Xtrain, Xtest, ytrain, ytest = train_test_split(boston.data, boston.target,
                                                random_state=0)

forest = RandomForestRegressor(n_estimators=200)
formodel = forest.fit(Xtrain, ytrain)


print()

print(formodel.feature_importances_)


[0.03809578 0.00089448 0.00756718 0.00120545 0.01594091 0.3939216
 0.01391059 0.03554424 0.00360569 0.01893587 0.02171648 0.01040486
 0.43825687]


In [26]:
# Set a minimum threshold of 0.25
sfm = SelectFromModel(formodel, threshold=.25)
sfm.fit(Xtrain, ytrain)
Xtrain_new = sfm.transform(Xtrain) # transform data to insert into new model

print(Xtrain_new[0:5,:]) #only two variables in X now

print(Xtrain.shape) #compare to original data with 13 variables

[[ 5.605 18.46 ]
 [ 5.927  9.22 ]
 [ 7.267  6.05 ]
 [ 6.471 17.12 ]
 [ 6.782 25.79 ]]
(379L, 13L)


### Example 2: Fit a Lasso model and use SelectFromModel to keep important features

In [39]:
from sklearn.linear_model import Lasso
from sklearn.feature_selection import SelectFromModel

lassomodel = Lasso(alpha=10).fit(Xtrain, ytrain)
model = SelectFromModel(lassomodel, prefit=True) # prefit argument allows non zero features to be chosen
                                                 # from regularized models like lasso
    
X_new = model.transform(Xtrain) # transform data to insert into new model

print(lassomodel.coef_)
print(X_new.shape) #down to four variables from 13



[-0.          0.03268736 -0.          0.          0.          0.
  0.         -0.          0.         -0.01155886 -0.          0.00679307
 -0.54971232]


(379L, 4L)

# Using Recursive Feature Elimination to Choose Model

Given an external estimator that assigns weights to features (e.g., the coefficients of a linear model), the goal of recursive feature elimination (RFE) is to select features by recursively considering smaller and smaller sets of features. 

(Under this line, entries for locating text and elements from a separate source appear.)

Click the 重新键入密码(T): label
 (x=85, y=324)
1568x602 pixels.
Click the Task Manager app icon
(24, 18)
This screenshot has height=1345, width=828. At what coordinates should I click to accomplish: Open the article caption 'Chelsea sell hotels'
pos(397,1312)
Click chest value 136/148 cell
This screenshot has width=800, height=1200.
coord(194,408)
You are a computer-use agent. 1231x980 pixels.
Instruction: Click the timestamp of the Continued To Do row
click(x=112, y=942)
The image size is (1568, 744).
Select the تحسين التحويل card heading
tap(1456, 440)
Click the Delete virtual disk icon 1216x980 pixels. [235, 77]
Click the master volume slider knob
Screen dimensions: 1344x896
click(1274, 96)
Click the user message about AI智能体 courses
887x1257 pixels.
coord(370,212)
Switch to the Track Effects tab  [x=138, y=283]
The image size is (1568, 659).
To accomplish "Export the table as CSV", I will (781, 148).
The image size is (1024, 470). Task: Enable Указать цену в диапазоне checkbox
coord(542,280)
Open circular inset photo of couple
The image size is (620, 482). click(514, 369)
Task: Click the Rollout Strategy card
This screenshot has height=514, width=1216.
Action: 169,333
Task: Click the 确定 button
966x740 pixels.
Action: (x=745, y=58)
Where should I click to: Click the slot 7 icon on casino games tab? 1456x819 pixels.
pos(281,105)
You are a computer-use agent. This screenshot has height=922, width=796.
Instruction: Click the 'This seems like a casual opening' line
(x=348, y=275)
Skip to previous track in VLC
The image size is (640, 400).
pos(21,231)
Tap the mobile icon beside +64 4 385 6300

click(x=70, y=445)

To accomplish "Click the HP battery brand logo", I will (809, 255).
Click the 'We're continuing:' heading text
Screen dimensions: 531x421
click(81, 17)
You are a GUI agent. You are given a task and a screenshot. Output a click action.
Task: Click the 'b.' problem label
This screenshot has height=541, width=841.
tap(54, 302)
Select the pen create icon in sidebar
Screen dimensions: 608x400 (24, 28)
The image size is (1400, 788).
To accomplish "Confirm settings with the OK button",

First, the estimator is trained on the initial set of features and the importance of each feature is obtained either through a coef_ attribute or through a feature_importances_ attribute. 

Basic algorithm:
Start with full model.  Run series of models that evaluate prediction error on ytrain after dropping a feature.  Repeat for all features.  Drop feature that is helps least in predicting ytrain.  Repeat process with n-1 features...

Then, the least important features are pruned from current set of features. That procedure is recursively repeated on the pruned set until the desired number of features to select is eventually reached.

In [61]:
#EXAMPLE:  RFE to find 5 features that help model predict the best:

from sklearn.linear_model import LinearRegression
from sklearn.feature_selection import RFE

estimator = LinearRegression().fit(Xtrain, ytrain) #model with all X variables


selector = RFE(estimator, 5, step=1) # step tells RFE how many features to remove each time model features are evaluated

selector = selector.fit(Xtrain, ytrain) # fit RFE estimator.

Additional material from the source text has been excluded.